Buy the latest issue online!
Never miss an update! Get PC Plus in your RSS reader and follow us on Twitter

Tutorial: Build The Ultimate PC

it's easy to use any spare machines you may have to create a single homogeneous computing mega-matrix. Yes.

You can never have enough processing power, especially if you enjoy working with 3D graphics or compiling your own software. Luckily, it's easy to use any spare machines you may have to create a single homogeneous computing mega-matrix and calculation engine just by wiring them all together and running the right software. Even modest hardware can make a significant contribution to your net computing power, and in this tutorial from PC Plus 278, we show you how...

And don't forget, if you're a Linux fan check out our tutorials about how to build your own Linux distro and how to boot into Linux over a network.

The shopping list

In theory, you can use any old PC. The minimum requirement is that it must be able to run Linux; so that narrows the choice down to almost any PC from the last 10 years. But in reality, the cluster works best if the machines that you’re linking together are relatively close in specification, especially when you start to take running costs into consideration.
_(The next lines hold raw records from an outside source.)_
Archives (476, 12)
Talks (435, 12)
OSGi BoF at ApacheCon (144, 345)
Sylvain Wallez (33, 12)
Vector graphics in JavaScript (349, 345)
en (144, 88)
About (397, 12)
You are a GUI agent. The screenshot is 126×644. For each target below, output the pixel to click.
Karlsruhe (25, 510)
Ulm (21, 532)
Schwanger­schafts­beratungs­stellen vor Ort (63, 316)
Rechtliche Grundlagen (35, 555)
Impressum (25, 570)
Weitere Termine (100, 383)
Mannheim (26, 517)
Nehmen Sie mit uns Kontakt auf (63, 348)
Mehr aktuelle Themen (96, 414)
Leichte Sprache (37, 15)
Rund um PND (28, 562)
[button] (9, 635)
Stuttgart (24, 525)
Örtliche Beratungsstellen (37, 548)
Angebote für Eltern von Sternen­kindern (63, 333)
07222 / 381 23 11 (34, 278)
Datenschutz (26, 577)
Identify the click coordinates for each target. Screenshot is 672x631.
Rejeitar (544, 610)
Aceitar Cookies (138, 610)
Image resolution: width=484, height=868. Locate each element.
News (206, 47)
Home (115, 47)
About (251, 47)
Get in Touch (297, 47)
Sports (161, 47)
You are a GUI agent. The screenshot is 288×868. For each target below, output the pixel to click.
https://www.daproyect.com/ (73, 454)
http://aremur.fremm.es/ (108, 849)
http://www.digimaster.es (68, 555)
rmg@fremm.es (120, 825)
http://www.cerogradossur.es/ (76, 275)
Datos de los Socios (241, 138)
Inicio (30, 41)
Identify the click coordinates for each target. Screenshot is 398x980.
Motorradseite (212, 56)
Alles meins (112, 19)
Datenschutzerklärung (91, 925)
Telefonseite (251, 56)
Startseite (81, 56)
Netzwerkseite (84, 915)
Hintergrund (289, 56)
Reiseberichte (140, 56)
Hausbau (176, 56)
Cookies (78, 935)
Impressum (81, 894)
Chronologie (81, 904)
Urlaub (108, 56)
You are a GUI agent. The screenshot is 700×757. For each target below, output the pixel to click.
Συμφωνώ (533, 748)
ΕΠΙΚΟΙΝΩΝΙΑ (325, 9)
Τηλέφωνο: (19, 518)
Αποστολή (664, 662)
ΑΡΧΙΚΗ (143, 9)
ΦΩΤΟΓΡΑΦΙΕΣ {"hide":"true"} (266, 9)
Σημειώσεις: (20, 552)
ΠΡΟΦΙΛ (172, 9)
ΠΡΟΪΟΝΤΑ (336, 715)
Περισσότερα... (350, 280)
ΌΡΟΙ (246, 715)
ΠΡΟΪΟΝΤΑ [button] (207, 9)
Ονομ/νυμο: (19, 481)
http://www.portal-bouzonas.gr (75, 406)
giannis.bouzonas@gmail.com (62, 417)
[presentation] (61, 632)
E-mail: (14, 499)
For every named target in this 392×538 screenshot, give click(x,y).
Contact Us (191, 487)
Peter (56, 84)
A 1GHz Athlon machine, for example, could cost you over £50 a year in electricity costs. You’d be much better off spending this money on a processor upgrade for a more efficient machine. A similar platform for each computer also makes configuration considerably easier.

For our cluster, we used four identical powerful machines. You only need powerful machines if you’re making a living from something computer-based – 3D animation, for instance – where you can weigh the extra cost against increased performance. We’re also going to assume that you have a main machine you can use as the master. This will be the eyes and ears of the cluster, and it’s from here that you’ll be able to set up jobs and control the other machines.

Hardware compatibility

Linux has come a long way in terms of hardware compatibility, but you don’t want to be troubleshooting three different network adaptors if you can help it. And it’s the network adaptors that are likely to be the weakest link. Cluster computing is dependent on each machine having access to the same data, and that means that data needs to be shuffled between each of the machines on the network cluster continually.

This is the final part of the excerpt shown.